I am a third-year undergraduate student studying chemistry, and I want to focus my work on atmospheric chemistry in my graduate & post-graduate and/or industry research. I love what I learn in this field and every day I see dots of seemingly chaotic and unconnectable complexities get connected. Each new figure showing concentration vs time, oxidation products of terpenes, radiance vs wavenumber, and so on gives more meaning to what’s going on around me. And so I’ve asked myself “How can I do more? How can I be a better chemist? How can I accelerate this learning process so that, sooner rather than later, I too can contribute to further understanding?” This whole paper is a recollection of one of the more important answers I’ve identified to that question: learn Python.
Fortunately, I’ve been exposed to some atmospheric research, specifically that by Dr. Ezra Wood and his group attempting to improve the sensitivity of their peroxy radical sensor. The biggest takeaway from this experience was seeing first-hand how essential computational analysis is.

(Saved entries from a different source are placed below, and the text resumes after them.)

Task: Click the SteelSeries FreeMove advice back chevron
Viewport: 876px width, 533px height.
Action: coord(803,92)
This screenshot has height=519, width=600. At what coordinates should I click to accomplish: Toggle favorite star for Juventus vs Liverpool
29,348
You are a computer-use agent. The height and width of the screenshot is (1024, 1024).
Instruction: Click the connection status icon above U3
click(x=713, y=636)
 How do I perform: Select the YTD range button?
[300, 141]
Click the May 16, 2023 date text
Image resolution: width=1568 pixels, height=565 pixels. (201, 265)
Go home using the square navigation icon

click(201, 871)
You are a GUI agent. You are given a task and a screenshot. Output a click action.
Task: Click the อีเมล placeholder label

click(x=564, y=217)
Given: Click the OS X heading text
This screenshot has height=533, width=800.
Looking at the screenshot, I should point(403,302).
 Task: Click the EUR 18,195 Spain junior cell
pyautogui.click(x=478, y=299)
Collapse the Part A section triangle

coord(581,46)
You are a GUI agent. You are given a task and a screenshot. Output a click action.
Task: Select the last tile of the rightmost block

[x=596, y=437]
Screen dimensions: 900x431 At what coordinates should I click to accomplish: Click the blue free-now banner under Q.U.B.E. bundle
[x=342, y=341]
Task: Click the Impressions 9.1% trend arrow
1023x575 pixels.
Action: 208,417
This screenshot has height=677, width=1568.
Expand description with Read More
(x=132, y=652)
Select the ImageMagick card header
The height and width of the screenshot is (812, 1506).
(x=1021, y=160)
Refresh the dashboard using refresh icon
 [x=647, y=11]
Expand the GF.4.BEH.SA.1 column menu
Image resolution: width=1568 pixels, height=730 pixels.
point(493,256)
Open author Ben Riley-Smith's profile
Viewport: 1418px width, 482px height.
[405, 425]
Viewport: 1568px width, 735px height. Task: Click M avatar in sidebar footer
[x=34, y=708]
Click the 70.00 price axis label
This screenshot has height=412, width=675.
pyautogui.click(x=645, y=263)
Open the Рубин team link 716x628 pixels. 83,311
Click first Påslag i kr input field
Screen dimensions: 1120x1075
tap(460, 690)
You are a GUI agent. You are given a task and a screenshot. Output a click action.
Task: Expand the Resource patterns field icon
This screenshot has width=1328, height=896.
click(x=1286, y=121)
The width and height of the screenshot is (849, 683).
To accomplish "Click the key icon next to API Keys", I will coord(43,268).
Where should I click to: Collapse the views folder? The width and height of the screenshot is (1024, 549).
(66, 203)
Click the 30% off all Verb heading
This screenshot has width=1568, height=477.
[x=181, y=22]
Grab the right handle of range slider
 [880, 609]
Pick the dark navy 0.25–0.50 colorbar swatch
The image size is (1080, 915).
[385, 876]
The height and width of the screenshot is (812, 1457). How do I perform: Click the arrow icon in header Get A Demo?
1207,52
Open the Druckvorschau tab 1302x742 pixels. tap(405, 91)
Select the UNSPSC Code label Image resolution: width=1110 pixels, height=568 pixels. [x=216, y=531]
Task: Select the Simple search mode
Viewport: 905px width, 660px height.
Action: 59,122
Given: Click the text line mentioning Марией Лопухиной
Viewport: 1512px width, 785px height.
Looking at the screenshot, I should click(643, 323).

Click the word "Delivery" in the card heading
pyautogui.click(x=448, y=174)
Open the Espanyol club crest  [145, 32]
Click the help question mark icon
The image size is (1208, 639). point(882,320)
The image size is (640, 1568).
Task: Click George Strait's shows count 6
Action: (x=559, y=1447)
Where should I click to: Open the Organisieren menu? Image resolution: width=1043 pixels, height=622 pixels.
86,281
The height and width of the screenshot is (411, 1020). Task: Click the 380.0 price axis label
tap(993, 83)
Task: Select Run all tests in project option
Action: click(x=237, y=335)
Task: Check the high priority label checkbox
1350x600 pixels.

Being able to analyze and organize the hundreds and thousands of data points per day and then evaluate it for all types of trends is the brunt of the research. This process is extensive but critical. No chemist can succeed without strong skills in these areas. And I want to succeed — because, well, I want to contribute to further understanding.
I got to the answer of my aforementioned, driving question by speaking with professors, fellow students, and other researchers... I learned that the most robust and transferrable skill needed to perform these types of data organization, model construction, and computational analyses is to learn how to program — ideally with a language that excels with such tasks. As I said, I chose Python.
Here's how I learned it.
*I didn’t fully learn it. I don’t think I ever will. I just liked how a 5-word sentence sounded to close out the introduction. I feel I’ve ruined that effect now though.
Ideation
Reaching Out
I knew way before I started this process that I wanted to learn Python by completing a project. I figured it would be an exciting way to learn something new as I’d have complementary motivations all at play. I can learn the programming, learn the project, and have a tangible outcome to reflect on. My first problem, then, was to conceive a proper and achievable project idea. I wasn’t sure of the extent to which one project would be more apt to teaching programming basics vs another — let alone the capabilities of programming on its own. Because the ideal subject of said project was something that combined Python and atmospheric chemistry, I asked my (soon to be at the time) atmospheric chemistry professor if he had any ideas/suggestions.
He did! Dr. Wood put me in contact with Dr. Shannon Capps who leads the Atmospheric Modeling group at Drexel (the existence of which was unbeknownst to me at the time). I had never heard of her work or spoke with her before, but she kindly responded to my cold email with enthusiasm and an idea that eventually became the topic of my project. Dr. Capps and I met over zoom not long thereafter, and the plan was set in motion.
The Project Task
The Atmospheric Modeling group is attempting to propagate sensitivities from an outdoor, regional model they have to an indoor model that is written in Python. To do this, they need a specific package to mathematically utilize hyper-dual numbers. This hyper-dual library is currently written in Fortran, so it must be translated to Python. That’s my project.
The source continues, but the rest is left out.